Intractosoma with Sainath Suryanarayanan: New Research in ESTS
06 February, 2017
In this series of Backchannels posts, we’ll be highlighting new research in the 4S journals, ST&HV and ESTS. Here, Backchannels interviews Sainath Suryanarayanan, author of the recent ESTS paper, "Intractosoma: Toward an Epistemology of Complexity Based on Intra-acting Bodies." Dr. Suryanarayanan is Assistant Scientist at the University of Wisconsin-Madison and the Morgridge Institute for Research, and his work is at the intersections of science & technology studies, biology, and humanities. Suryanarayanan’s work has appeared in multiple refereed journals including Social Studies of Science, Science, Technology & Human Values, Political Power & Social Theory, Hispanic Issues On Line as well as in several edited book volumes. His book with Daniel Lee Kleinman titled Vanishing Bees: Science, Politics, and Honeybee Health was recently published by Rutgers University Press.
Backchannels: What brought you to this research topic?
SS: A converging set of concerns brought me to this topic. Most directly, my work with Daniel Lee Kleinman over the past decade, which we recently published in the form of a book titled Vanishing Bees: Science, Politics, Honeybee Health, showed that how we know what we know (and don’t know) about honey bee deaths is deeply intertwined with the history and politics of beekeeping and bee science. Our subsequent work, which brought together key stakeholders in honey bee health to deliberate on alternative ways of making sense of the multifactorial mix of circumstances in which honey bees are dying, motivated me to take a more conceptual approach to the issue of complexity.

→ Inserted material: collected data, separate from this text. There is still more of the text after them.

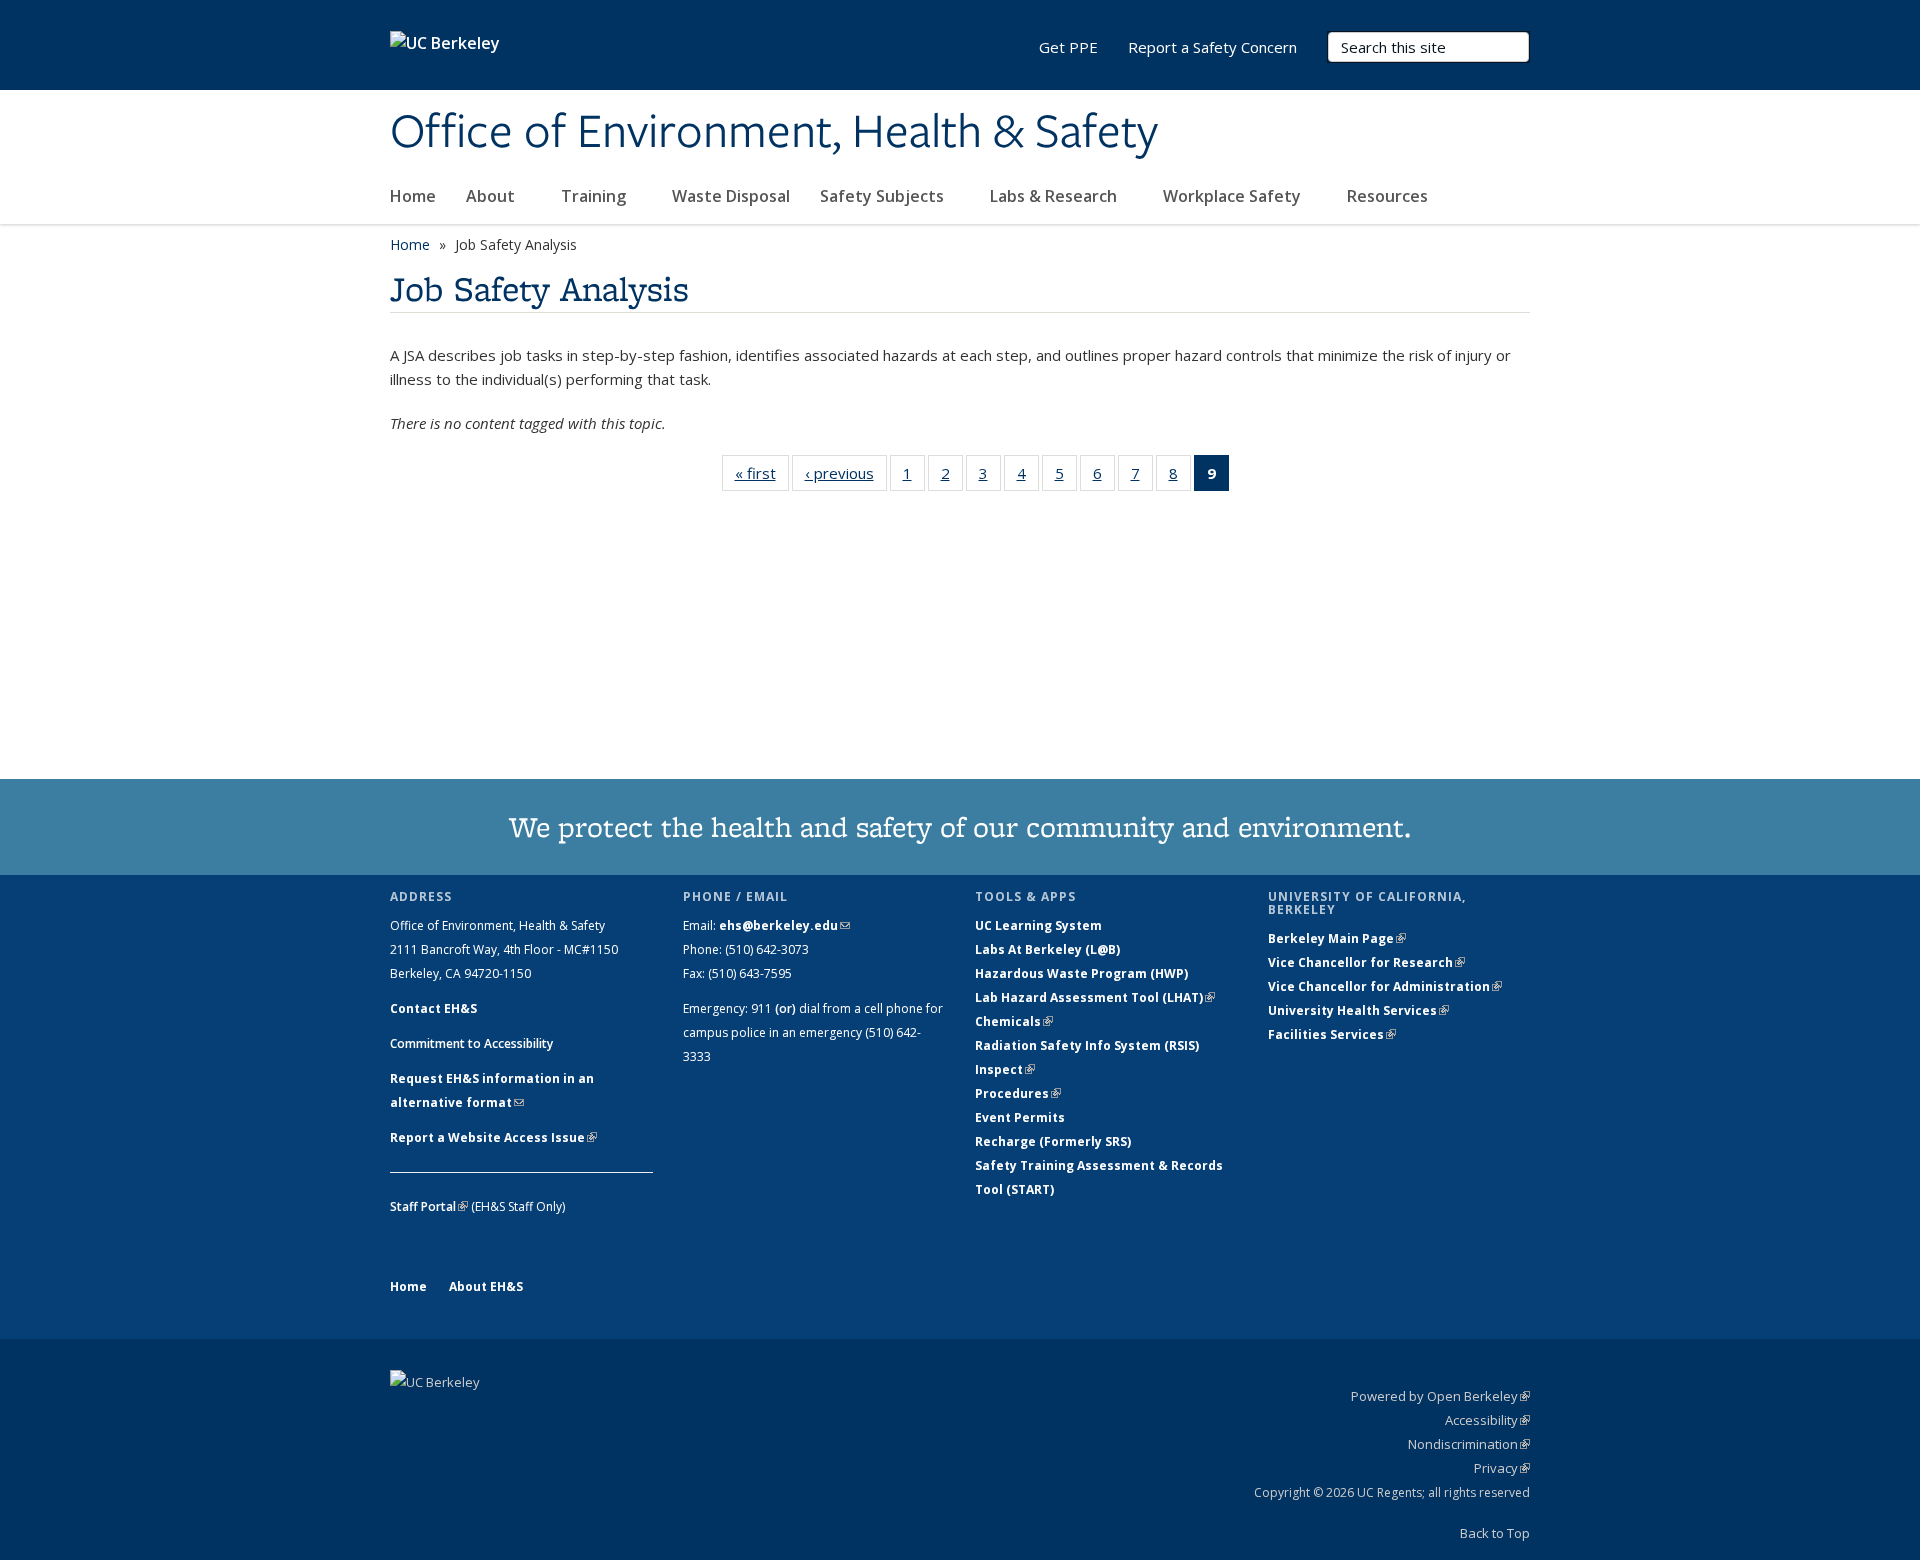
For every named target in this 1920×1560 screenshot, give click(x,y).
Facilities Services (1332, 1034)
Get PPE (1068, 47)
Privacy (1502, 1468)
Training (595, 196)
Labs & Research (1055, 196)
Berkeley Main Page (1337, 938)
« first (762, 477)
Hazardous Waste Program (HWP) (1081, 973)
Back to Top (1495, 1533)
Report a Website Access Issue (493, 1137)
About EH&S (486, 1286)
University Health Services (1358, 1010)
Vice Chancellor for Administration (1385, 986)
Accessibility (1487, 1420)
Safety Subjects (884, 196)
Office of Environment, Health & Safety (774, 133)
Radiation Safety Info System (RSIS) (1087, 1045)
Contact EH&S (433, 1008)
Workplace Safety (1234, 196)
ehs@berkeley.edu (784, 925)
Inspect (1005, 1069)
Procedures (1018, 1093)
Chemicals (1014, 1021)
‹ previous (846, 477)
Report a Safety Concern (1212, 47)
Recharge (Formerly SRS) (1053, 1141)
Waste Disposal (731, 196)
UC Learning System (1038, 925)
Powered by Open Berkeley (1440, 1396)
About (492, 196)
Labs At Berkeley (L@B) (1047, 949)
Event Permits (1020, 1117)
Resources (1389, 196)
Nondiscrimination (1469, 1444)
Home (413, 196)
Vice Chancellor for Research (1366, 962)
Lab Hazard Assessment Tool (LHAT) (1095, 997)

These concerns about the epistemological politics playing out in the honey bee world have intersected with my ongoing interest and immersion in literatures within Animal Studies, Multispecies Ethnographies, the “posthumanities”, feminist STS, and cybernetics. On a more personal note, my arrival to this research topic traces back to my lived experiences as an experimental biologist, which entailed a sort of becoming-with the social wasps I studied during my doctoral research.
Backchannels: What challenges did you overcome to complete the study?
SS: I think the biggest challenge was, and still is, building a framework for what Donna Haraway has called “the multiple subject with (at least) double vision”, which I take to be a capacity for understanding simultaneously the production of knowledge and the production of power—in a unified movement—while critically situating that vision itself in stratified social space. A significant obstacle here was articulating a different approach to constructing difference, compared to the still-prevalent chasms-- of nature/culture, social/biological, and human/non-human-- around which difference tends to get constructed.
Backchannels: What lesson would you like people to take away from the paper you’ve just published?
SS: I think that paying attention to the always already intertwined character of phenomena is crucial. More than anything else though, what I would like for people to take away from my paper is collectively constructing altogether different worlds of making knowledge/power. In this sense, it is as much a political project as it is an epistemological and ontological one.
Backchannels: What is next on your research agenda?
SS: My essay is a tentative first step toward a much more sustained set of theoretical re-imaginations of epistemologies of difference-making and epistemologies of complexity, in conjunction with the kinds of politics they engender. I am also excited to be collaborating with my partner and Hispanic Studies scholar Katarzyna Beilin on a project that looks at the dynamics of resistance to technoscience through an intractosomal prism. We are examining the intertwined connections between human and plant resistances, what we are calling “interspecies resistance,” to genetically engineered crops in various parts of Latin America.